= Samuel Lee (American minister) =

American minister and politician

Samuel Lee (March 18, 1803 – August 27, 1881) was an American minister, author, and state legislator.

==Biography==
Samuel Lee, only son of Samuel and Sarah (Burnett) Lee, of Kensington parish, in the town of Berlin, Connecticut, was born March 18, 1803. His father died a fortnight later, and in June, 1810, his mother married and removed to Westfield, in Middletown, Connecticut, from which place he entered Yale College, where he graduated in 1827. For three years after graduation he studied in the Yale Divinity School.

On November 4, 1830, he was ordained pastor of the Evangelical Church in Sherborn, Middlesex County, Massachusetts. This charge he resigned, April 27, 1836, to accept a call to the Congregational Church in New Ipswich, New Hampshire, where he was installed on the 5th of the following month. He was dismissed, December 4, 1860, worn out with hard work.

After some years of relaxation, he so far regained his health as to be able to use his pen in the preparation of a volume, entitled The Bible Regained, which appeared in 1874. He had before published several pamphlets, and in 1859 a volume on Eschatology. His writings show marked intellectual ability, and treat the subjects considered with boldness. His theological views provoked much criticism, and the tenacity with which he held them made his second pastorate a stormy one.
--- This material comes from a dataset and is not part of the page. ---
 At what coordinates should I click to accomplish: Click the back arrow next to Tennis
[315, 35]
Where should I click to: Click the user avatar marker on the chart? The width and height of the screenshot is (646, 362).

In 1848, 1849, and 1862, he represented New Ipswich in the New Hampshire State Legislature.

==Death==

He died in New Ipswich, of paralysis, August 27, 1881, at the age of 78.

==Personal life==
He was married, Nov. 3, 1834, to Emily, daughter of Deacon Samuel Fiske, of Natick, Massachusetts, who died March 5, 1843, leaving one daughter. He was next married, Jan. 14, 1846, to Lydia C., daughter of the Hon. Paul Wentworth, of Concord, New Hampshire, and sister of the Hon. John Wentworth, of Chicago; she died March 6, 1855; two of her four sons died in infancy. He was again married, June 3, 1856, to Mary Jane, widow of the Rev. David P. Smith, of Greenfield, New Hampshire, daughter of the Hon. Samuel Chandler, of Bedford, New Hampshire, and sister of the Hon. Zachariah Chandler, of Michigan. She died May 17, 1881.